▶ **PROBLEM DETAILS**
If you see a picture in the data below, omit it and copy the rest exactly.

▶ **EXERCISE MATERIAL**
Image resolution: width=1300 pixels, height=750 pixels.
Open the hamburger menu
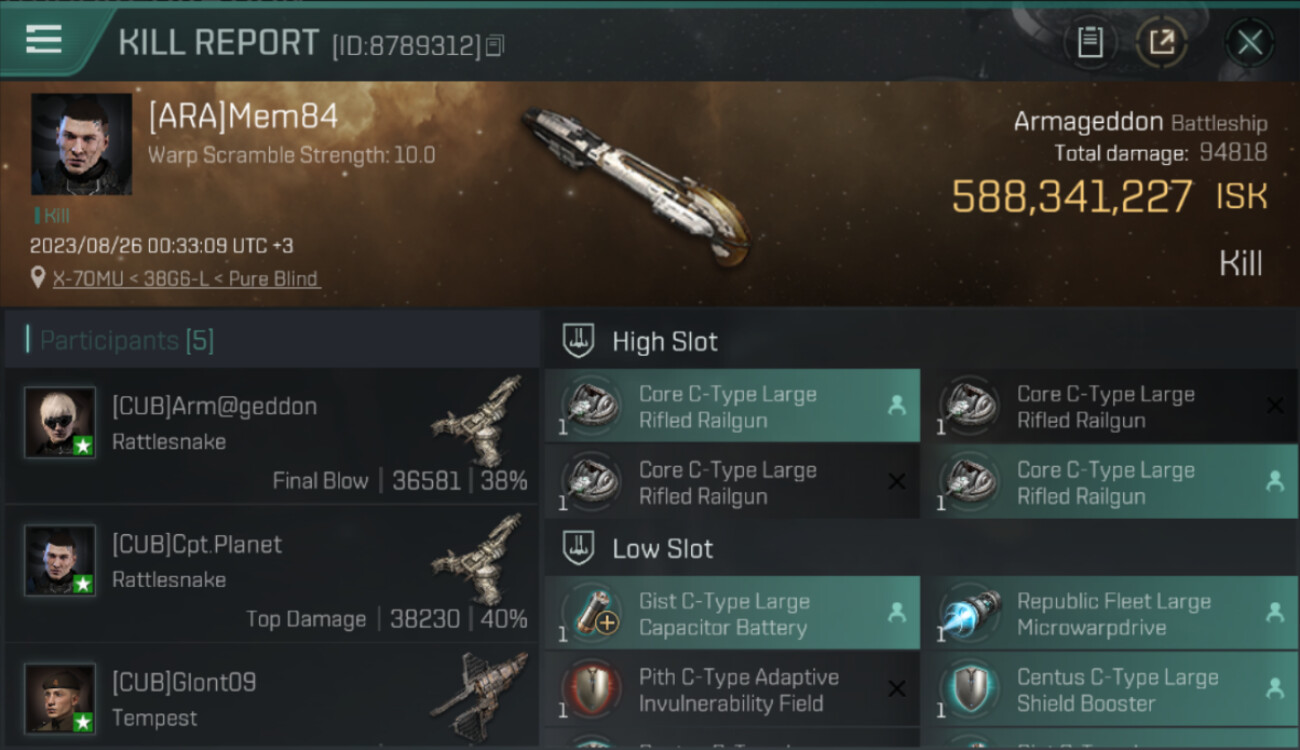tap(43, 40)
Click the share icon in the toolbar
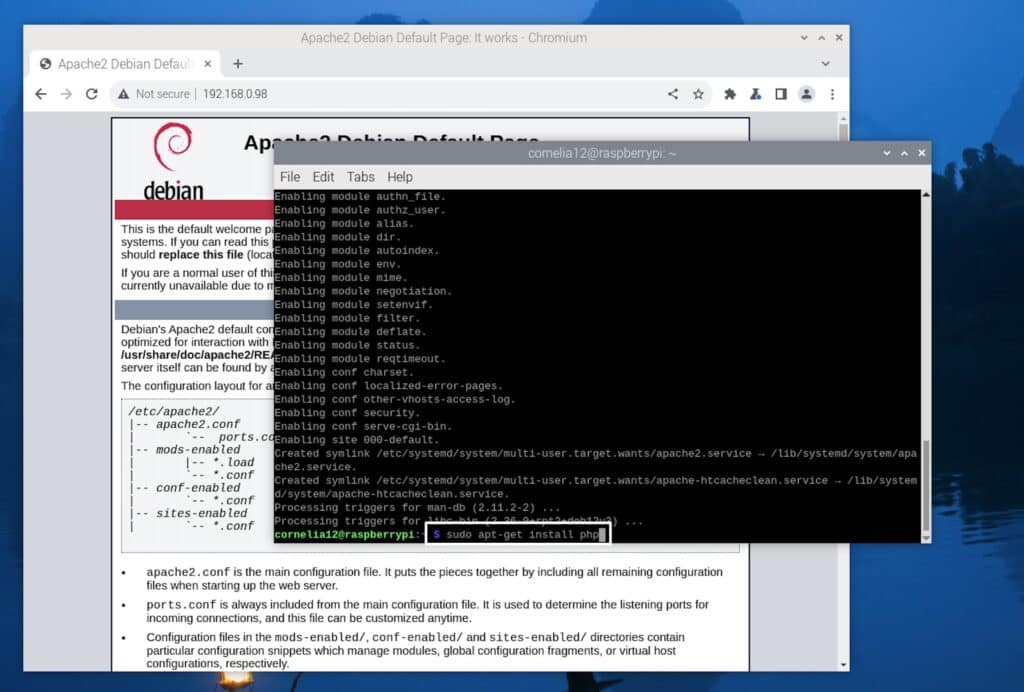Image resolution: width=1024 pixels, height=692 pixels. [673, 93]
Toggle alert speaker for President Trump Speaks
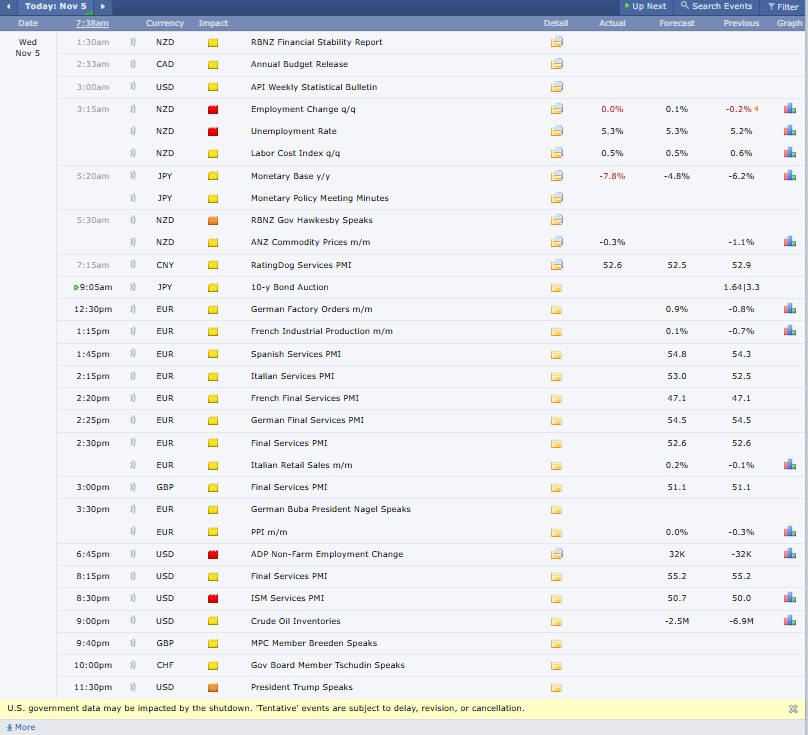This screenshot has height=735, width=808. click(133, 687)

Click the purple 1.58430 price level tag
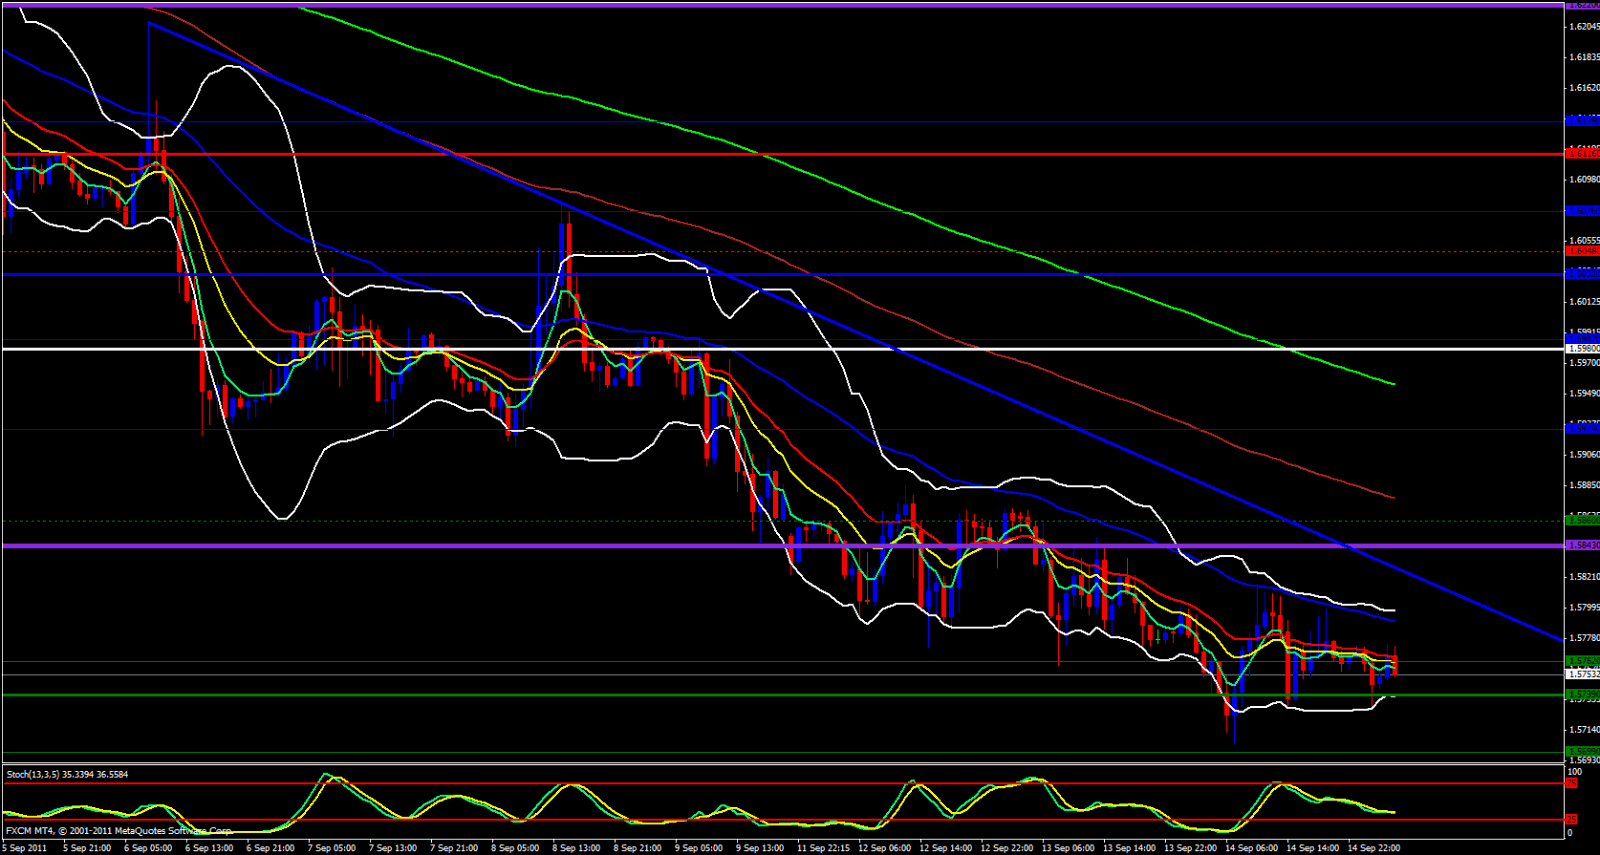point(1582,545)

▶ **ANSWER SECTION**
Image resolution: width=1300 pixels, height=750 pixels.
Open the hamburger menu
tap(43, 40)
Click the share icon in the toolbar
Image resolution: width=1024 pixels, height=692 pixels. [673, 93]
Toggle alert speaker for President Trump Speaks
This screenshot has height=735, width=808. click(133, 687)

Click the purple 1.58430 price level tag
point(1582,545)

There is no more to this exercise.